### WHAT TO WORK ON
Reproduce the records below without any changes, starting at the line that contains "Task: Edit the" and ending at the last line of the records, with both ends included.
---------- PROVIDED INFORMATION ----------
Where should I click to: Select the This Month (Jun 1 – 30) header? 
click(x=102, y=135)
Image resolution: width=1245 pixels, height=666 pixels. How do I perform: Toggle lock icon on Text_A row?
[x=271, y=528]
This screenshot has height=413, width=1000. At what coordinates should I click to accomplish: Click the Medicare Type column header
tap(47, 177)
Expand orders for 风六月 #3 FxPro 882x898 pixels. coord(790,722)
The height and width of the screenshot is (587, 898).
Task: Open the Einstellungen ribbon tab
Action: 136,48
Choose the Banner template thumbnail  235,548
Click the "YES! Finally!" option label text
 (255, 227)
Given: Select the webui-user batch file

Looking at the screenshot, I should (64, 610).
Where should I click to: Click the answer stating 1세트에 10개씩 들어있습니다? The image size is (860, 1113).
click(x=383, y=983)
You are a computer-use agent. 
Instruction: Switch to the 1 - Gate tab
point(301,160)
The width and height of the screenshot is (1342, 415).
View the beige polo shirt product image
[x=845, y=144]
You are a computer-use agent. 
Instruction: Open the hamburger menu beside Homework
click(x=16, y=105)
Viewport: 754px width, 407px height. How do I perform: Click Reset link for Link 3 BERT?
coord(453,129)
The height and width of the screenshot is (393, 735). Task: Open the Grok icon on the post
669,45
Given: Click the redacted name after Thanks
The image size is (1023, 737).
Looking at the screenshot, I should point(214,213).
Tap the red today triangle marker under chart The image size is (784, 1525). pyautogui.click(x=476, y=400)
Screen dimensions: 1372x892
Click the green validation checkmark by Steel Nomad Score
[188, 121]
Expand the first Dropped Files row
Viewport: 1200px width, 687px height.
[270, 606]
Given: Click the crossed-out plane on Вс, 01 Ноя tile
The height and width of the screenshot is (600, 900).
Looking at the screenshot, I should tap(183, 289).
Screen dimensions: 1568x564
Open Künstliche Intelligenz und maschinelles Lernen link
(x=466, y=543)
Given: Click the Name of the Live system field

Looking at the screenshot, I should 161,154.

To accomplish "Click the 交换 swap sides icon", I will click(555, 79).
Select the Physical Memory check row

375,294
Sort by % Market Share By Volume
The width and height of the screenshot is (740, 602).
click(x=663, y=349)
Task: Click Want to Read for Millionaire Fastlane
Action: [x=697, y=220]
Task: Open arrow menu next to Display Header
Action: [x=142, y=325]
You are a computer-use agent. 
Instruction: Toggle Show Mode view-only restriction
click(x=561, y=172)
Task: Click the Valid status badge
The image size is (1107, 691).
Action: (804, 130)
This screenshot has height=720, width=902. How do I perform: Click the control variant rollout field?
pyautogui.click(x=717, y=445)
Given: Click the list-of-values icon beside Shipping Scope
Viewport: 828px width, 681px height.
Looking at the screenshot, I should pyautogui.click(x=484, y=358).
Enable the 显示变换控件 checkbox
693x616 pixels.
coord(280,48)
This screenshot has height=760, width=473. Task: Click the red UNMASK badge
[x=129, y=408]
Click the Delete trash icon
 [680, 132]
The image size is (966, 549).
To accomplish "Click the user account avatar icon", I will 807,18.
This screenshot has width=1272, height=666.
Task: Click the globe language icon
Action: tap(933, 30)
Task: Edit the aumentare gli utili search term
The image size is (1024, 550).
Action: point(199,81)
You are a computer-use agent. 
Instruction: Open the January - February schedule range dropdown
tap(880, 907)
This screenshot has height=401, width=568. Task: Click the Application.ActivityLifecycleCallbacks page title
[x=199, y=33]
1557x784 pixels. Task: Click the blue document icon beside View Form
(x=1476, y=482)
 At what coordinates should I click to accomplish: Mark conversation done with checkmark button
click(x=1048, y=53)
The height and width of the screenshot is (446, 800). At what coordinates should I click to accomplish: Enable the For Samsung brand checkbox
----------
### FINAL RESULT
Task: Edit the aumentare gli utili search term
The image size is (1024, 550).
Action: point(199,81)
You are a computer-use agent. 
Instruction: Open the January - February schedule range dropdown
tap(880, 907)
This screenshot has height=401, width=568. Task: Click the Application.ActivityLifecycleCallbacks page title
[x=199, y=33]
1557x784 pixels. Task: Click the blue document icon beside View Form
(x=1476, y=482)
 At what coordinates should I click to accomplish: Mark conversation done with checkmark button
click(x=1048, y=53)
The height and width of the screenshot is (446, 800). At what coordinates should I click to accomplish: Enable the For Samsung brand checkbox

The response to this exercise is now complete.